Boolean keyword search does not capture contextual meaning. The meaning of a “smoking gun” email is rarely found in the actual words of the message but from the context of those words or the message itself. This is particularly true when wrongdoing of some kind is involved. Contextual analysis requires linking between and among senders and recipients, and the date and time sent and received, as well as the text and context of other documents.

To insure that all possible relevant documents are identified, it is often necessary to include all documents during important date-ranges, or to or from certain email addresses, or that contain relatively general terms, and then search for and remove batches of material which can be easily identified as irrelevant even though eliminating irrelevant data requires a-priori knowledge of the documents.

Because large document data sets often have “many-to- many” rather than “one-to-many,” links and linking expands in complexity exponentially, hyperbolic database management technologies are required in order to evaluate the mass of documents recovered from a comprehensive Boolean search and rank their relevancy.

Email communications, routinely use informal and ad hoc abbreviations, alternate phrasing, colloquialisms, referential language and omissions that rely on context for their meaning, and Boolean searches often miss these words and phrases entirely.

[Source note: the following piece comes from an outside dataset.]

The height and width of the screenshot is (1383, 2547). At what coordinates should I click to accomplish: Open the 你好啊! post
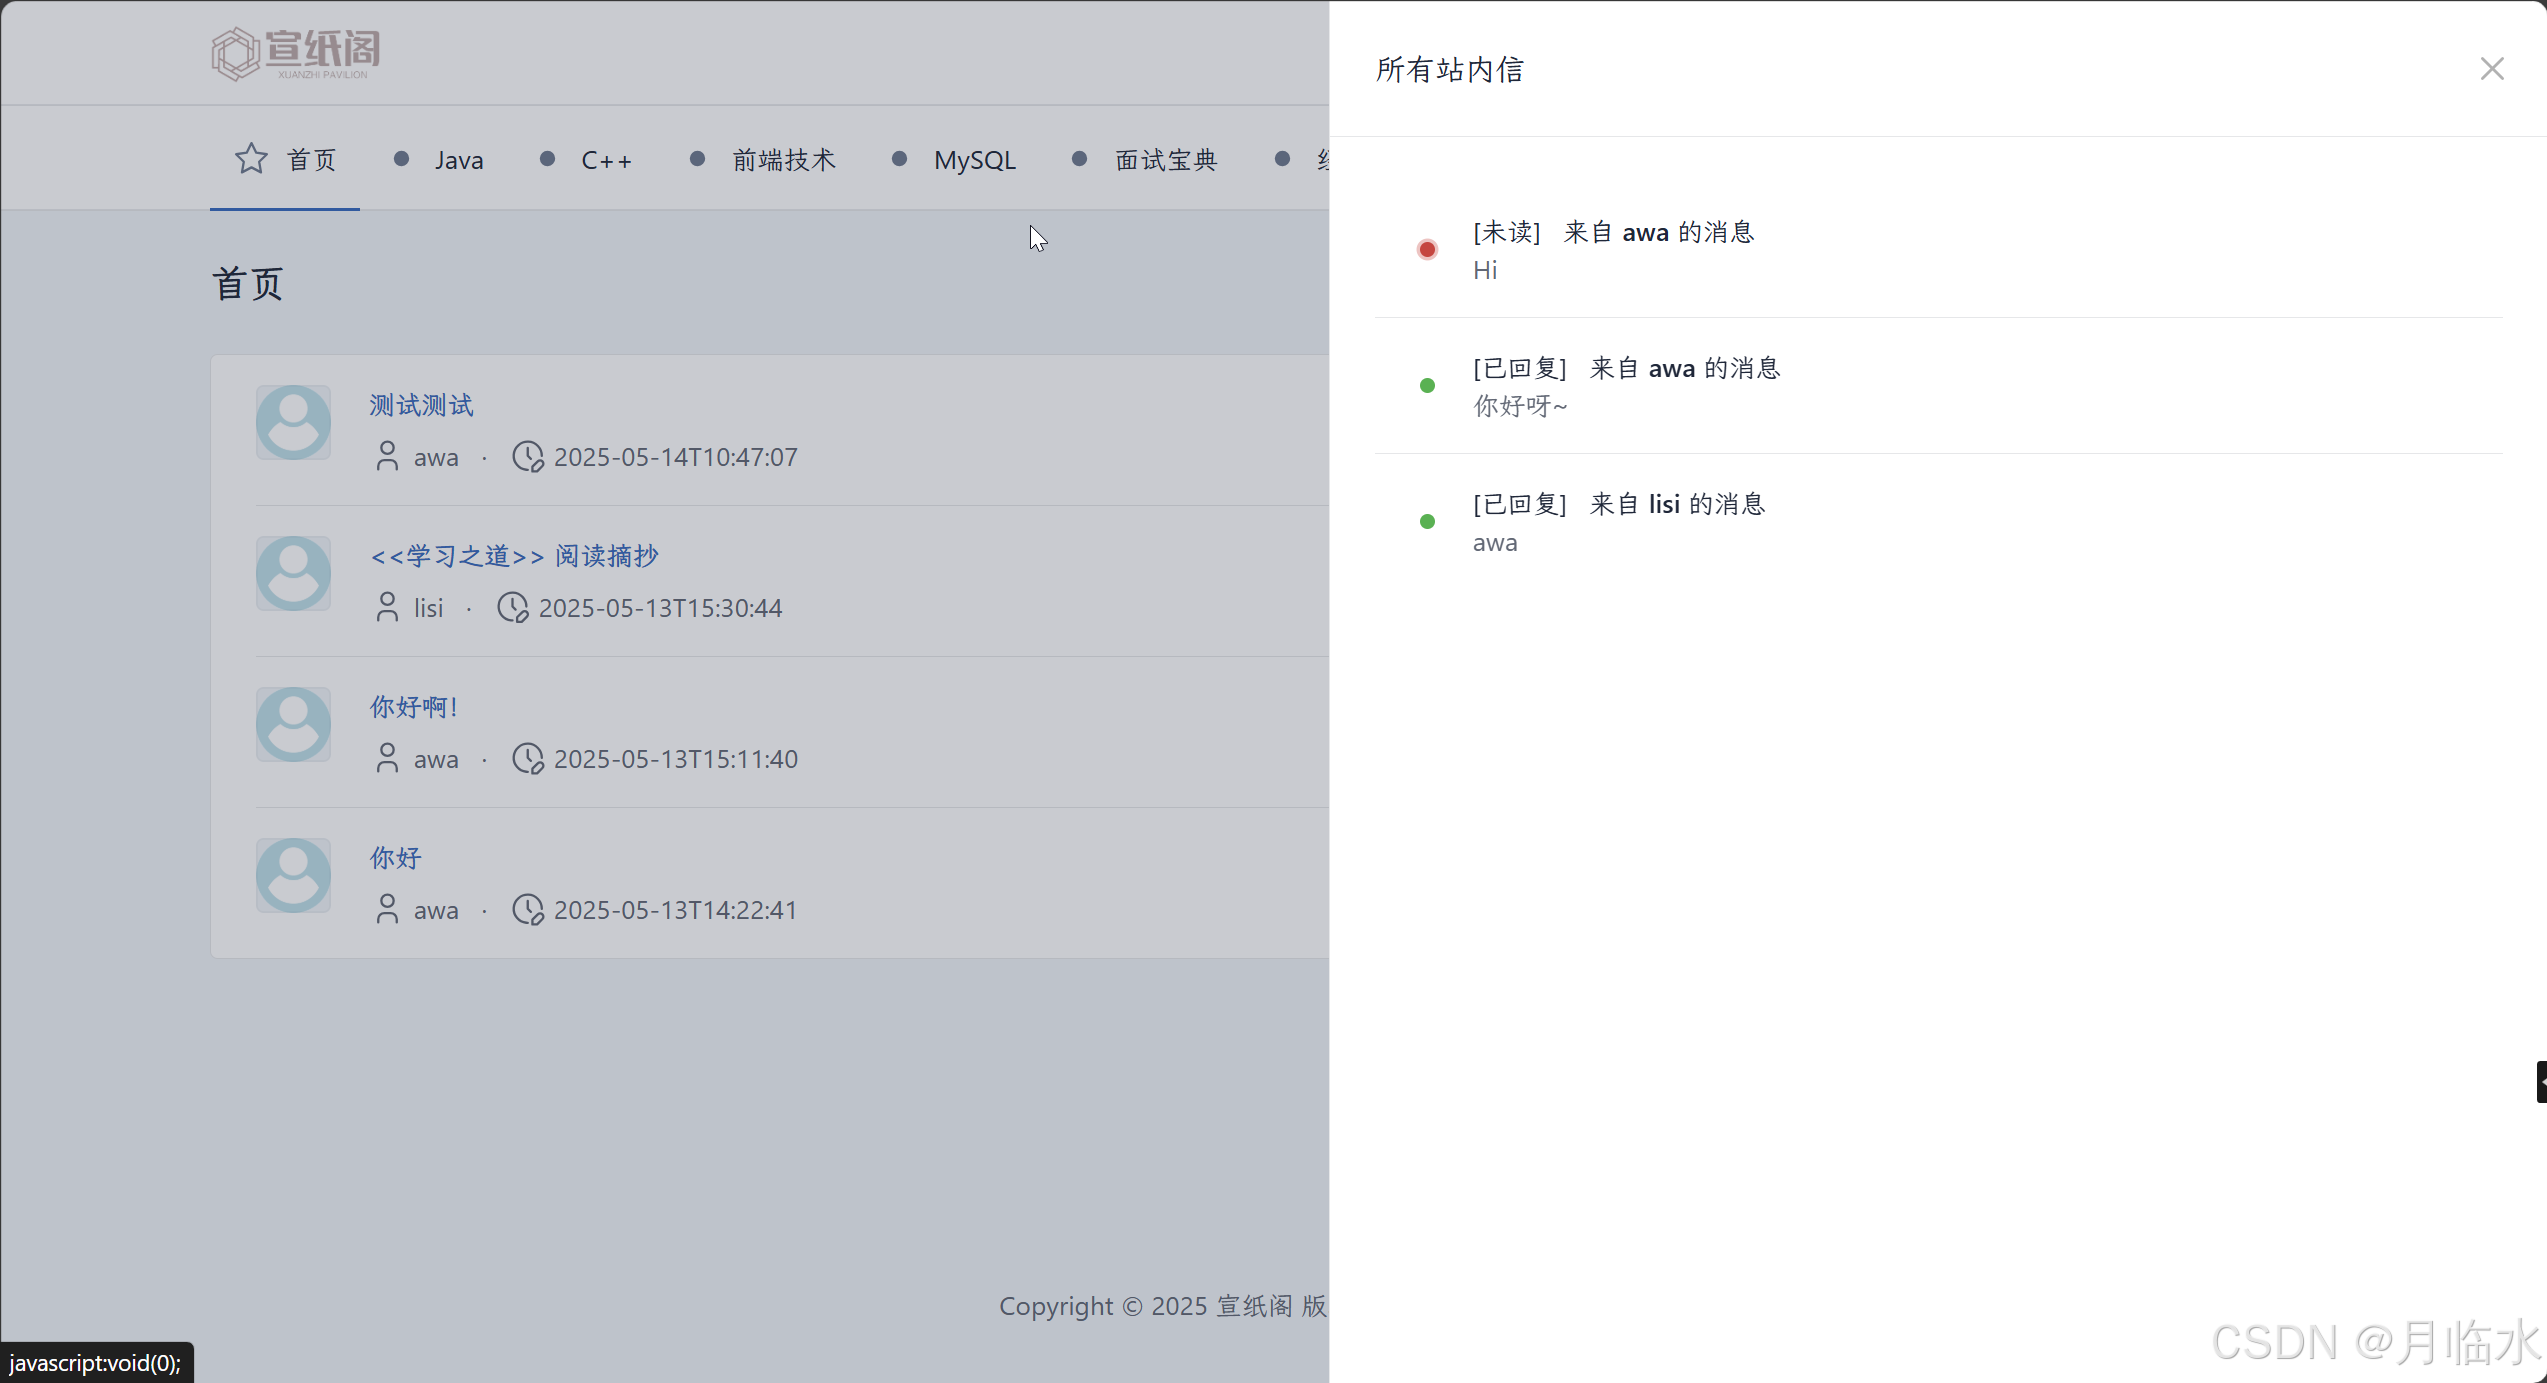coord(413,707)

Keyword search is a vital tool. It is extremely effective if you know exactly what you are looking for. Every practitioner involved in electronic document discovery who is considering some kind of keyword Boolean search must at the very minimum speak to or depose the custodians of all the potentially relevant documents and from their statements or testimony build a glossary of terms, abbreviations and other identifiers associated with any of the documents in that database. (William. A. Gross Const. Associates, Inc. v. Am. Mfrs. Mut. Ins. Co., 256 F.R.D. 134, 134 (S.D.N.Y. 2009) (Peck, M.J.) )

Then test the queries you do develop to ensure they properly capture the relevant documents. (Moore v. Publicis Groupe, 287 F.R.D. 182 (2012) (Peck, M.J.). Many if not most e-discovery protocols are built around reaching agreement on keywords, but few of those protocols require testing to see whether the keywords might be missing large numbers of relevant documents.

In re Direct Sw., Inc., Fair Labor Standards Act (FLSA) Litig., 2009 WL 2461716, **1–2 (E.D. La. Aug. 7, 2009) cited Magistrate Judge Peck in Moore for his admonition that his decision, “should serve as a wake-up call to the Bar in this District about the need for careful thought, quality control, testing, and cooperation with opposing counsel in designing search terms or ‘keywords’ to be used to produce emails or other electronically stored information….” and his description of the case as, “[T]he latest example of lawyers designing keyword searches in the dark, by the seat of the pants, without adequate (indeed, here, apparently without any) discussion with those who wrote the emails.”

There are classification tools such as email threading or near-duplicates detection which can help and should be added to the e-discovery toolbox of every litigator.

If the case involves what you as the attorney of record consider a large number of electronic documents and you are concerned about cost-effectively identifying the relevant material, consider speaking to an e-discovery attorney about the benefits of an early data assessment to more accurately estimate the costs of e-discovery, effective ways to eliminate large numbers of irrelevant documents without review, and fashion an effective and reasonable e-discovery plan proportional to the needs of the case.